Mr. Luce, from your column of today:
Headline The deluge of vitriol swamping American politics
Sub-headline: The constitution has become a plaything of two increasingly venomous parties
…
In practice, the US system is dissolving in vitriol. The constitution was designed to discourage organised factions. History has turned full circle. That body of laws is now a plaything of two increasingly venomous parties. One deserves more of the blame. But the other is catching up.
…
https://www.ft.com/content/857b91c4-c229-11e8-8d55-54197280d3f7
Not quite a preposterous charade, but awash in Posh Boys hand·wringing over political vitriol. A riff on the lack of civility, that really meant not paying proper deference to the Political Elites. In sum, both parties are guilty! This Party line is defended by respectable bourgeois pundits like yourself, of a past, that has morphed into a more nihilistic form, in the toxic political present. Yet for all your historical references, you are yet moored in that present, garnished by politically convenient history made to measure.
You ,of course, don’t look at the inconvenient historical fact of the collapse of institutionalized Neo-Liberalism, that both Parties unstintingly praised as the necessary point of arrival at a New Utopia. That mirrored the State Capitalism, that was the end point of the October Revolution and its betrayers Lenin and Stalin.

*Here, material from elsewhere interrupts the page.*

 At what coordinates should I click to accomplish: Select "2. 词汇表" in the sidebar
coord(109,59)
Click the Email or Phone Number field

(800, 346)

Among the bad actors of the present political melodrama: Grassley, Feinstein, and the sclerotic Dixiecrat Orrin Hatch. The particulars are here, as reported in the America’s Political Gossip sheet Politico.
Headline: Feinstein and Grassley spar as hearing kicks off
Sub-headline: It’s considered a make-or-break moment for the embattled Supreme Court nominee.
https://www.politico.com/story/2018/09/27/kavanaugh-ford-hearing-supreme-court-847090
But the last three paragraphs of your intervention are worthy of due consideration. Has shopworn politically, not to speak of pseudo-histrionically framed moralizing, had a more adept practitioner?
Will America rediscover its better angels? Therapists say a failing marriage passes the point of no return when contempt becomes routine.
America has suffered divorce before — in the civil war of the 1860s. No one expects history to repeat itself. But it is hard to shake the fear that the past remains highly relevant.
As William Faulkner once wrote: The past is not dead. It is not even past.